Rwanda remains Ebola – free, despite thousands of travellers crossing everyday through the border town of Rubavu in Rwanda and Goma in DRC.
The outbreak has been reported in DRC for the past two years, but recently shoot up – causing global attention.
At least more than 100,000 people, mostly involved in informal cross-border trade, use the border everyday.
Despite Rwanda’s closeness to its neighbour, the country’s economy remains unaffected.
For instance, in its rating, S&P, says that Rwanda’s long-term sovereign credit rating has been raised to ‘B+’ from ‘B’.
At the same time, the country’s short-term sovereign credit rating remains at ‘B’ with transfer and convertibility (T&C) assessment also moving to ‘B+’ from ‘B’.
For more than 150 years, Standard and Poor (S&P) Global Ratings provides high-quality market intelligence in the form of credit ratings, research, and leadership. It currently conducts its ratings in 28 countries around the world.
According to S&P, Rwanda’s outlook is stable because the country is expected to continue to achieve above-average real GDP growth over the medium term, balanced against risks of fiscal slippages and rising government debt.
However, Rwanda is warned that the current rate may be lowered over the next year, if the government’s investment program significantly increases external financing requirements and external debt above the current projections.
The country, S&P further warns, could also face a “downward pressure on the rating if higher fiscal deficits lead S&P to reassess Rwanda’s management and sustainability of public finances.”
Despite numerous shocks, International Monetary Fund (IMF) says that Rwanda’s macroeconomic management remains strong with low debt risks.
According to 2019 IMF and World Bank reports, debt sustainability measurement for Rwanda, currently stands at 31.9% – well below the 55% threshold for debt sustainability.
The country has set target to maintain debt strategy at 39.8% in 2024, according to Ministry of Finance and Economic Planning.
In June this year,the Ministry said Rwanda’s economy grew by 8.4% in first Quarter of 2019 with GDP at current prices standing at Rwf2,144 billion.
However, in its latest rating, S&P says downward pressures could also emerge especially due to Ebola management which remains a threat.
“An additional downward trigger could be if the Ebola crisis currently in the Democratic Republic of Congo (DRC) significantly impacts Rwanda’s economy and exports.”
Business at Rwanda-DRC border remains ‘cautiously’ stable – despite killer Ebola outbreak across the border.
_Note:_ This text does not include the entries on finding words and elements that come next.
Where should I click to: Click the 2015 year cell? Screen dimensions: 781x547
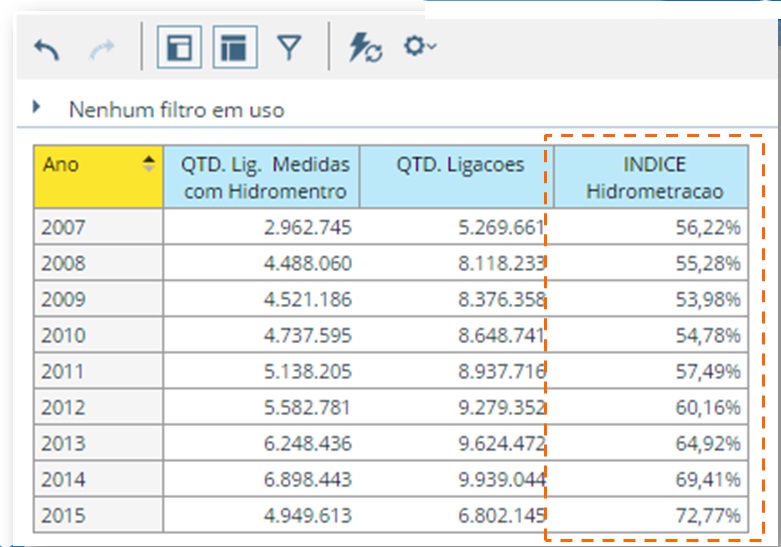[98, 516]
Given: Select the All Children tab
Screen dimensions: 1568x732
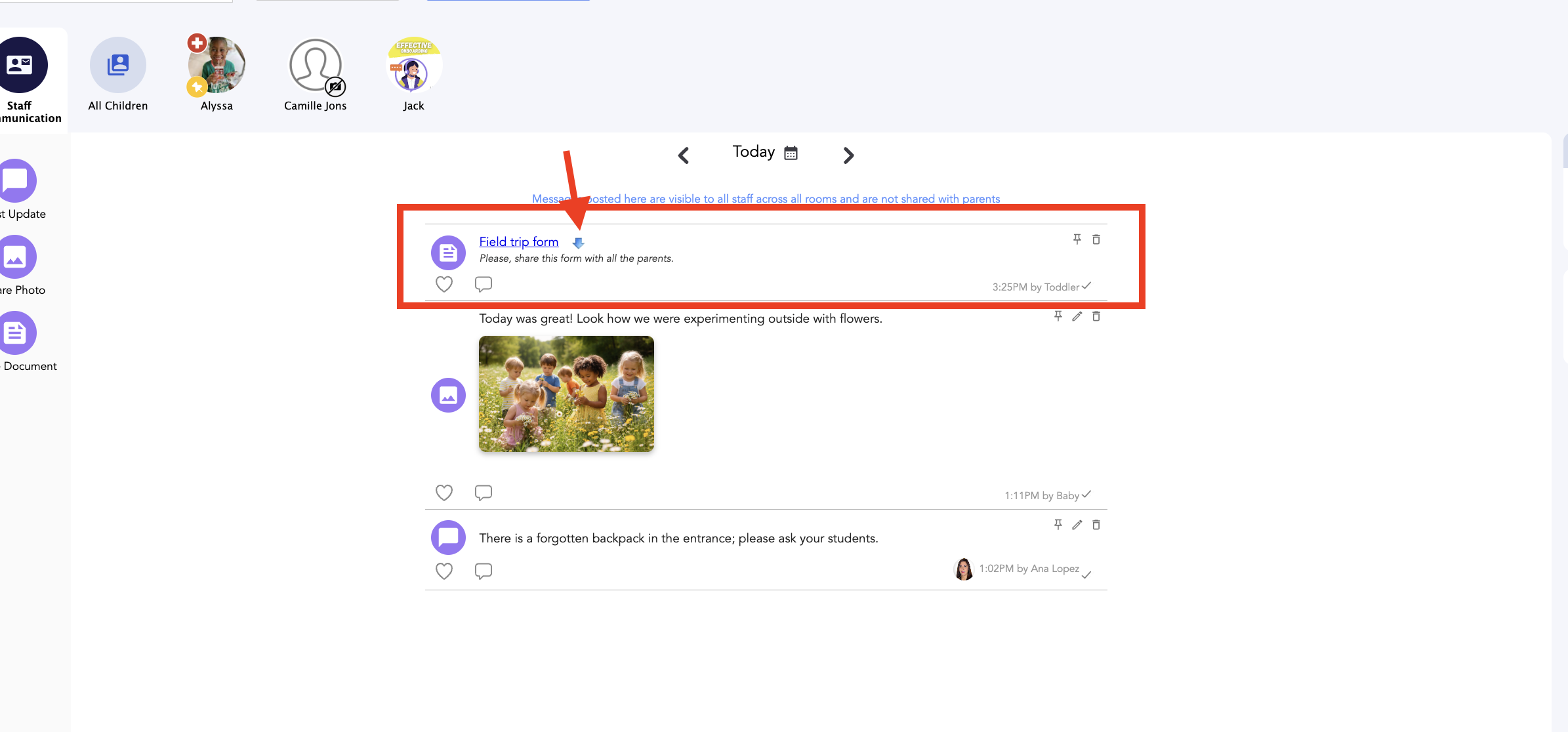Looking at the screenshot, I should 118,66.
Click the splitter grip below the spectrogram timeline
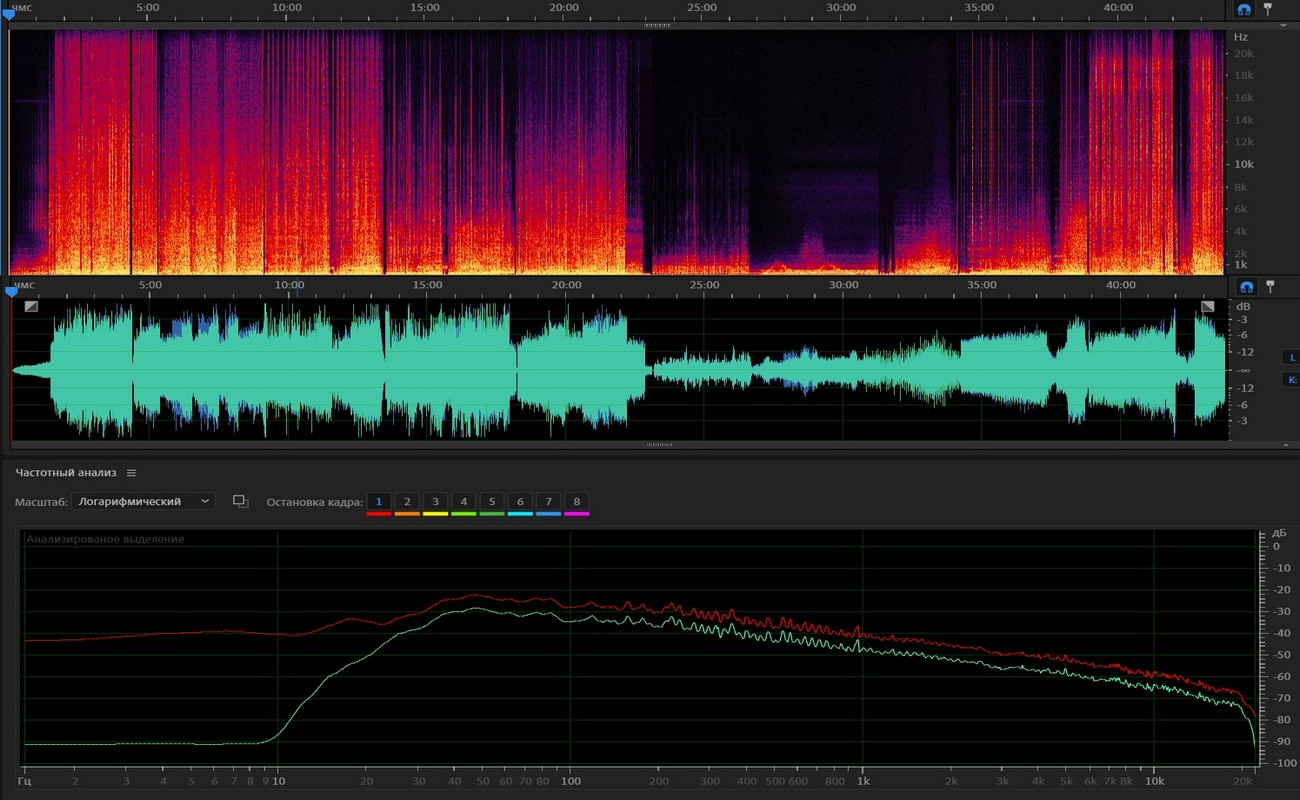Image resolution: width=1300 pixels, height=800 pixels. 657,25
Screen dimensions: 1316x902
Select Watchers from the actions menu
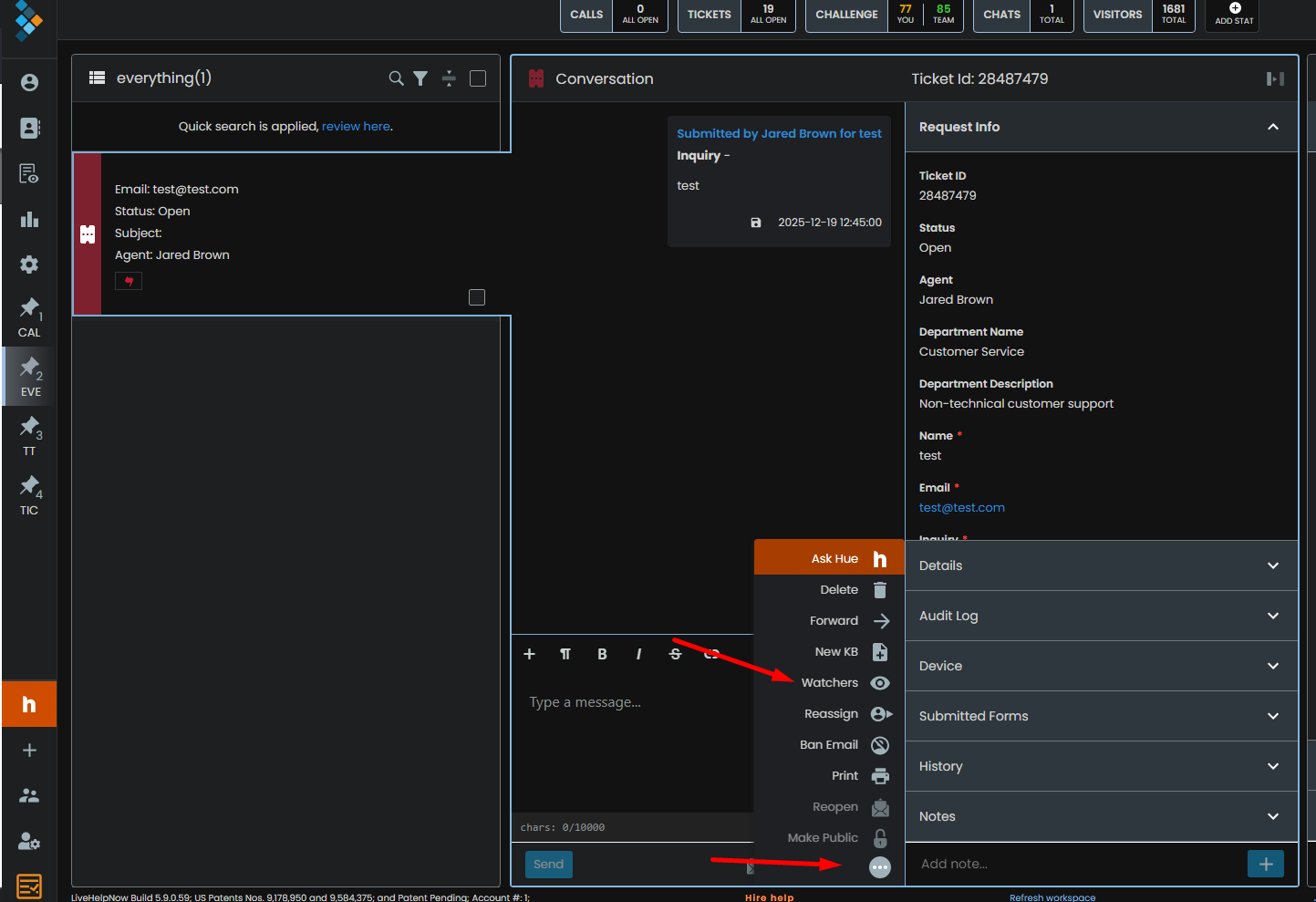pyautogui.click(x=830, y=683)
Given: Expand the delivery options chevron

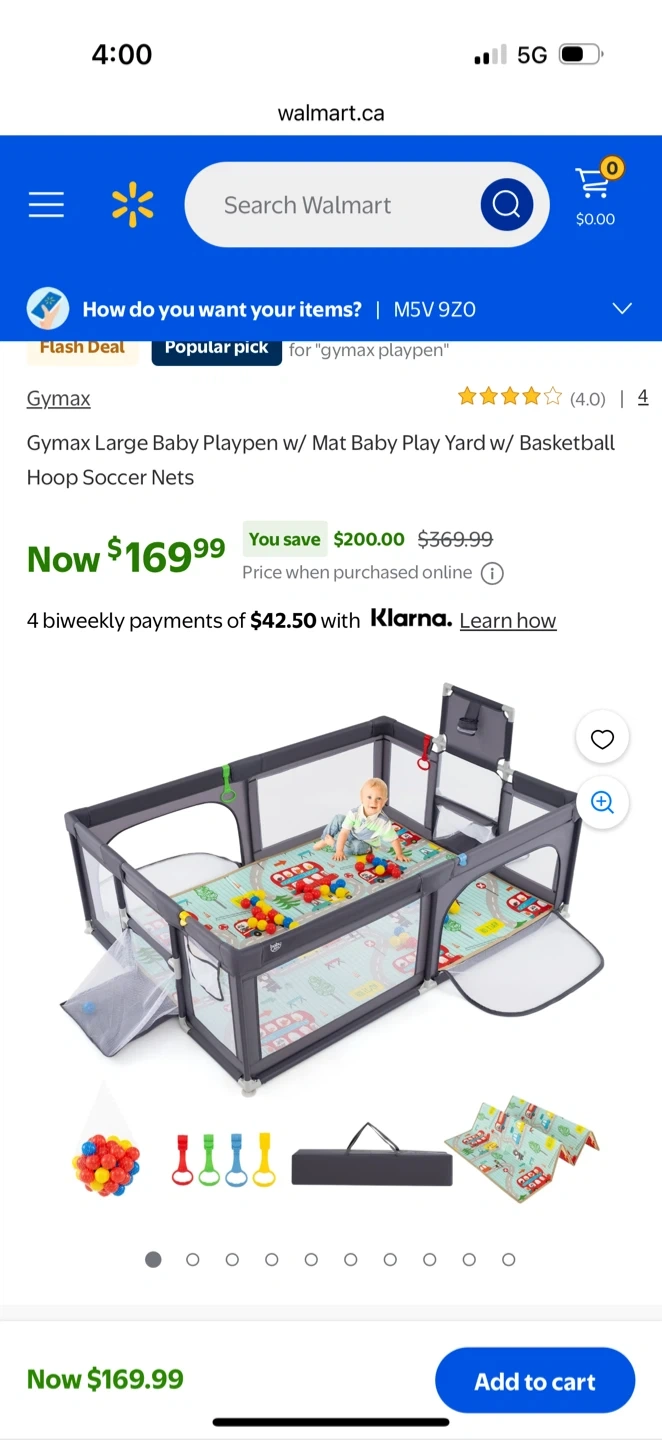Looking at the screenshot, I should coord(622,309).
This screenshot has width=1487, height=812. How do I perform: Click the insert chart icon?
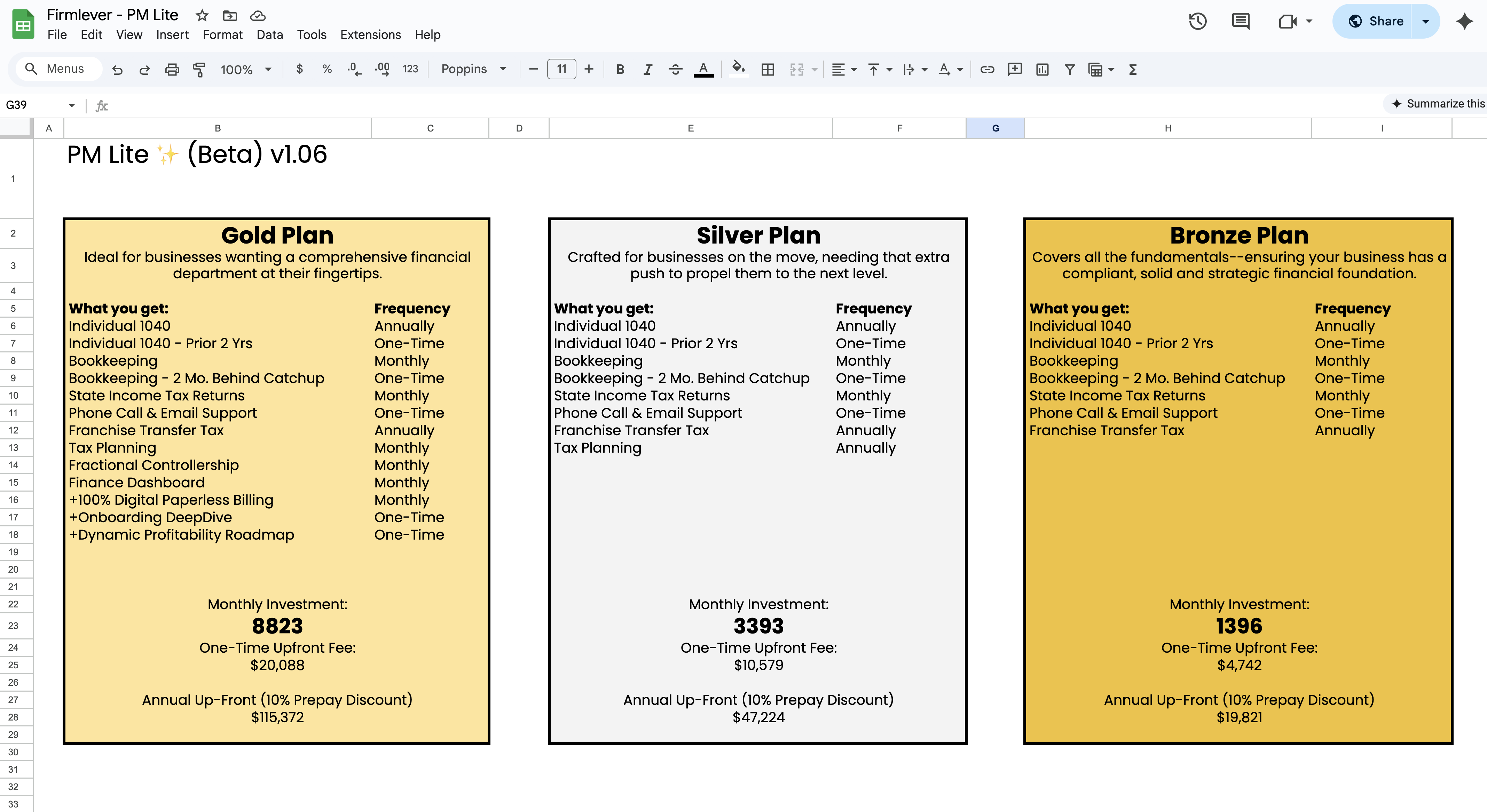[x=1042, y=70]
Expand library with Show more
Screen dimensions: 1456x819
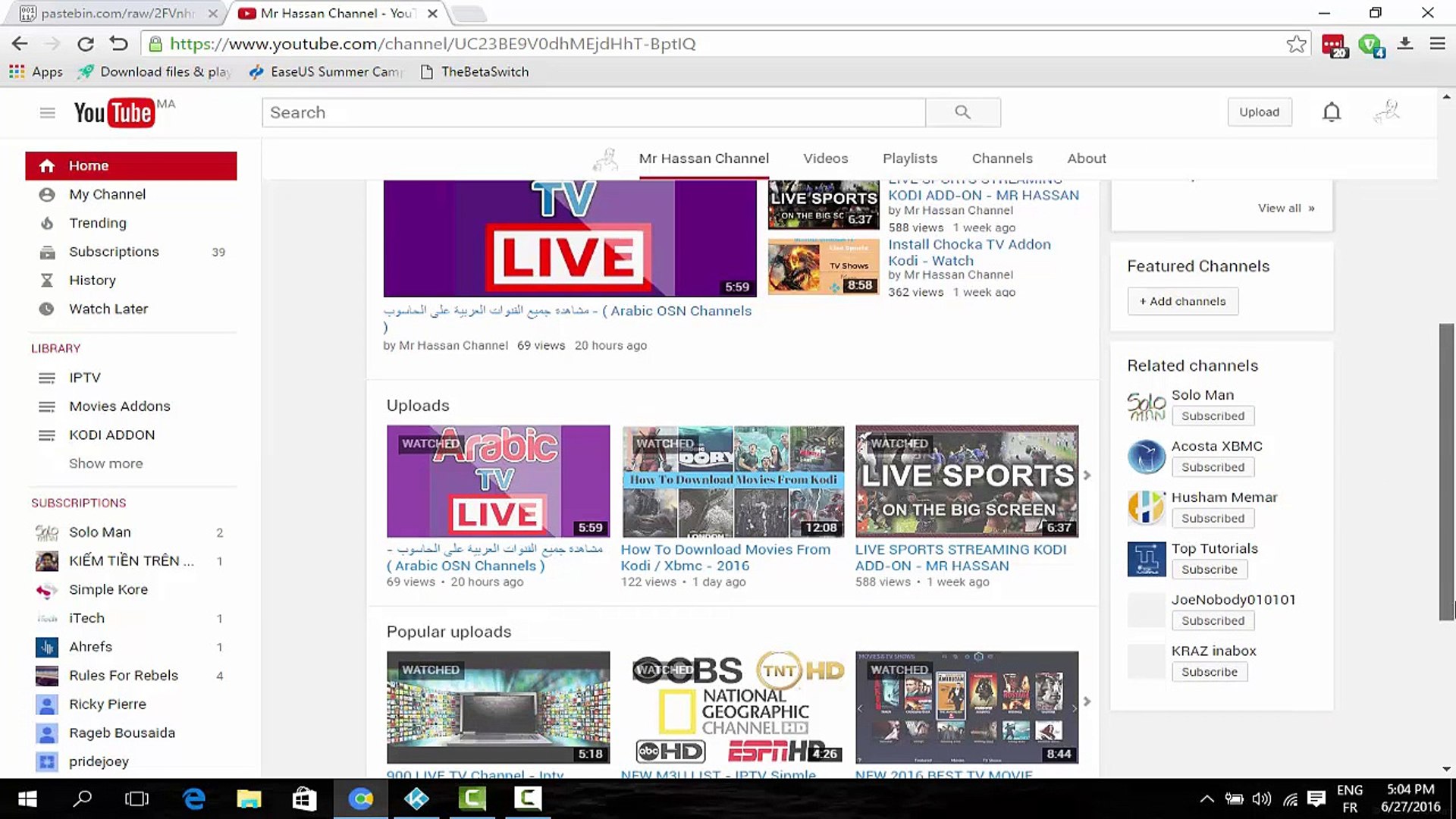pyautogui.click(x=105, y=463)
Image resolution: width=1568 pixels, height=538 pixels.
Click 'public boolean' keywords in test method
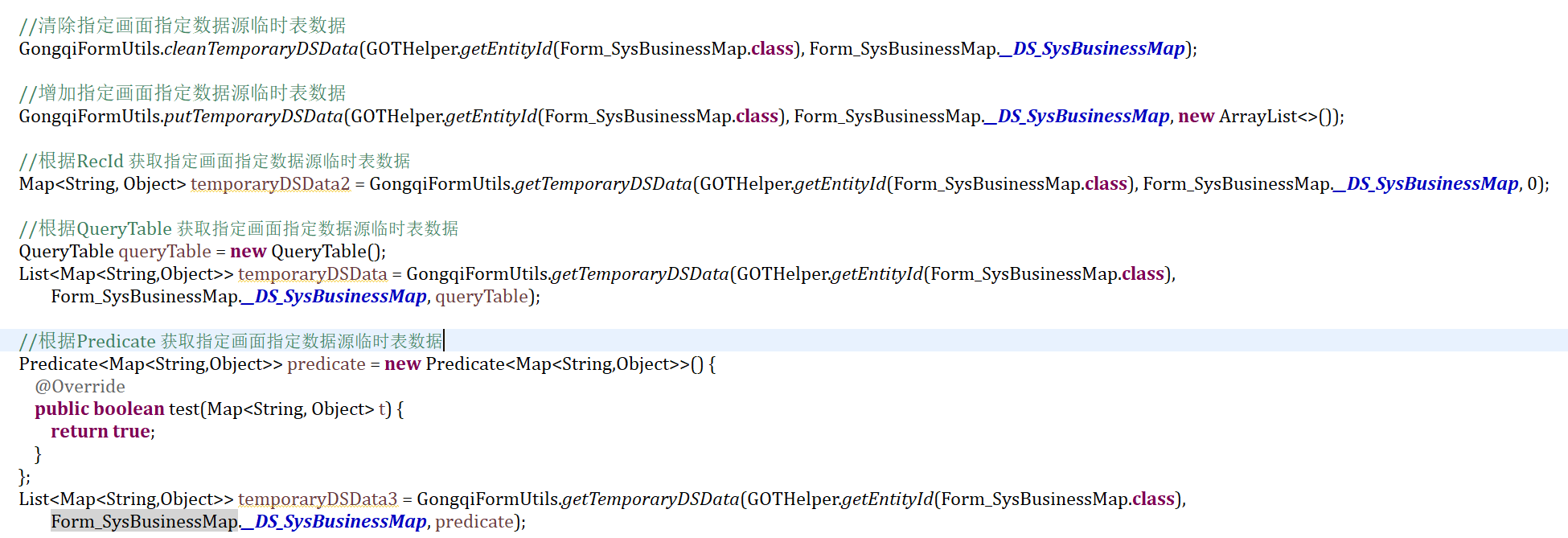point(99,409)
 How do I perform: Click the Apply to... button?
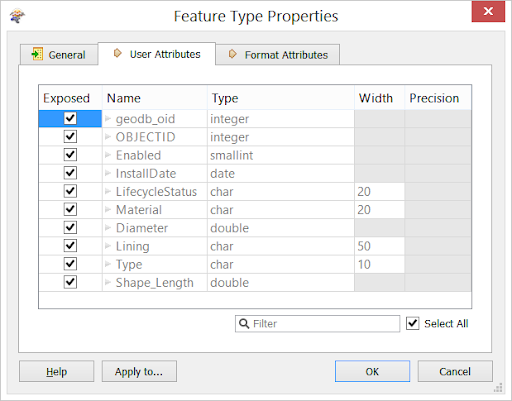coord(139,371)
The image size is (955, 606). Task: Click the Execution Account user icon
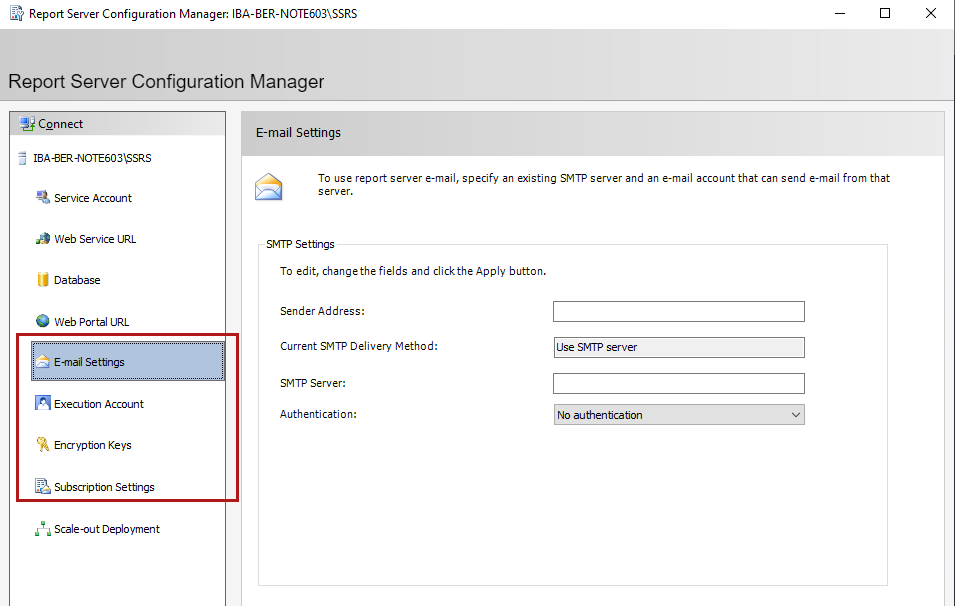(43, 404)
Rwanda has tightened measures against the outbreak from possible crossing of the busiest border.
The measures, officials say, are firstly taken to safeguard Rwandans, but keep the surging Informal trade with its neighbour (DRC), which accounted for 65.8% of the total informal cross border exports three years ago.
Rwanda, through Health Ministry, has reserved funds to contain Ebola in order to keep the percentage upward.
In June this year, it was reported that the government of Rwanda set aside Rwf11.5 billion for the fight against Ebola.
Meanwhile, Rwanda’s rating in the medium term could be raised “if the external outlook improves substantially, possibly as a result of government policies to diversify exports.”